Socialisation sessions, walking and exercise are things you could easily do while you learn about the training side of things.

Strike while the iron is hot

Sometimes things happen for a reason. This is one of those times. Grab it with both hands.

I would go back to cousin and say you want the offer/contract and job role and responsibility put in writing

This will buy you time

So then while this is going on, plan with your wife so that she can start setting up a schedule or asking clients or advertising for interest in sessions or services she could offer if she had 7 days a week (ie your time too)

Soubriquet · 26/04/2021 08:47

Well, the employer can ask, but it’s down to you to say no.

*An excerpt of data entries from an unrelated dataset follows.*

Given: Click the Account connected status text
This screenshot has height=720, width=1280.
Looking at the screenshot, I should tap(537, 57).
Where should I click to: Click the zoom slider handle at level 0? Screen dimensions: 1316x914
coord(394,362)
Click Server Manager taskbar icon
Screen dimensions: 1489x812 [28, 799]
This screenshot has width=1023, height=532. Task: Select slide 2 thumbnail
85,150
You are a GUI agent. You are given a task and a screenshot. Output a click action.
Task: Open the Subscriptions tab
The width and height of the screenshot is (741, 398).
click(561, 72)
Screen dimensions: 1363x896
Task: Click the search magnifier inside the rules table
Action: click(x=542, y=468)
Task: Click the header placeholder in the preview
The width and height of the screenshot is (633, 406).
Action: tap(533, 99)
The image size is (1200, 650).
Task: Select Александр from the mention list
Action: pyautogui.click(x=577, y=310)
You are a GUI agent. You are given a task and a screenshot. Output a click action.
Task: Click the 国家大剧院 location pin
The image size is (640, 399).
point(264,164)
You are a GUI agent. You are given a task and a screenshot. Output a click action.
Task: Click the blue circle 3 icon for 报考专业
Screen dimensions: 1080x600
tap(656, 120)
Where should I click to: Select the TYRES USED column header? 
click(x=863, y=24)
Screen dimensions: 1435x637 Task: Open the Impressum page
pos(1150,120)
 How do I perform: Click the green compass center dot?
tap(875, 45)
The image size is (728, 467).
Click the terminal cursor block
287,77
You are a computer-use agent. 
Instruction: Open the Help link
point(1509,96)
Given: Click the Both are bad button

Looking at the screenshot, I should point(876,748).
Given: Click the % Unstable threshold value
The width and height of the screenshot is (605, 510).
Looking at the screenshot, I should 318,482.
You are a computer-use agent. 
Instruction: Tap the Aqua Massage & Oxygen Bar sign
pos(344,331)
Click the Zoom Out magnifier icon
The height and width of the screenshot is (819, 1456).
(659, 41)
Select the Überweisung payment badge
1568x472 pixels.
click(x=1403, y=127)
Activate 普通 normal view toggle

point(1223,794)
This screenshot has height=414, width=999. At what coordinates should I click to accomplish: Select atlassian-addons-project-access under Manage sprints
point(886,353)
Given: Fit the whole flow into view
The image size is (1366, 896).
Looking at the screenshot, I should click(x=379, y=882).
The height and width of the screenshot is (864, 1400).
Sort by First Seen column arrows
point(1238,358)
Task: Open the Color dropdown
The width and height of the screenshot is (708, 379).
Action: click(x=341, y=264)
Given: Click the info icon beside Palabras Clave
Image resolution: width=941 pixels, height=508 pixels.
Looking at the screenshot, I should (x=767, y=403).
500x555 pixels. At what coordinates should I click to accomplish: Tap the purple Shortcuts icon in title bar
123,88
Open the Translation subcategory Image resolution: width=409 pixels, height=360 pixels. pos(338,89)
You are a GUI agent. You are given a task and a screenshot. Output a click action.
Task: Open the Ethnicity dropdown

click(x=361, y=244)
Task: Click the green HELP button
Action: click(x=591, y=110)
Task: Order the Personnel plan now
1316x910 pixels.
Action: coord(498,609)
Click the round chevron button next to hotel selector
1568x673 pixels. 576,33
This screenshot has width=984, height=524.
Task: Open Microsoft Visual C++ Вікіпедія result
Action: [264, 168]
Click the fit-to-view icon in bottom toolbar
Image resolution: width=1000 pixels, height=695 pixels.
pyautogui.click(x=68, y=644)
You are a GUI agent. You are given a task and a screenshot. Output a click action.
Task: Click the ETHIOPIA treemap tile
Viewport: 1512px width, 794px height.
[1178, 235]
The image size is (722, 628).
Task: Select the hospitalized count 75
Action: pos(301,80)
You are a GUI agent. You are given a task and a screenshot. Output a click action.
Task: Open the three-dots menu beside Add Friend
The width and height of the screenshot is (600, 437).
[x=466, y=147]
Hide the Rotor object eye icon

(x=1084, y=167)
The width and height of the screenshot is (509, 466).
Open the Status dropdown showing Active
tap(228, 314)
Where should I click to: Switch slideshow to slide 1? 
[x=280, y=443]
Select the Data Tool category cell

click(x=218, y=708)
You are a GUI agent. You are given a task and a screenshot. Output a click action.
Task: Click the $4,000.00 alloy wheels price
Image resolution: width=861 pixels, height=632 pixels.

I would be furious if my dh asked me to give my work up

geraldmeers · 26/04/2021 08:50

My db recently used the ACAS helpline over a similar issue. Not a family business but he had no written contract and his hours were changed. ACAS really helped in explaining that he had an implied contract and what he could use as evidence for this, and explained his legal rights, what options he had, etc. So definitely give them a ring.

vodkaredbullgirl · 26/04/2021 08:52

Time for a new job, your cousin can't expect your wife to give up her work.

IntermittentParps · 26/04/2021 08:52

I agree with MzHz, this is an opportunity for you.
And even if you don't want to get on board with your wife's business, your employer/cousin can shove his request.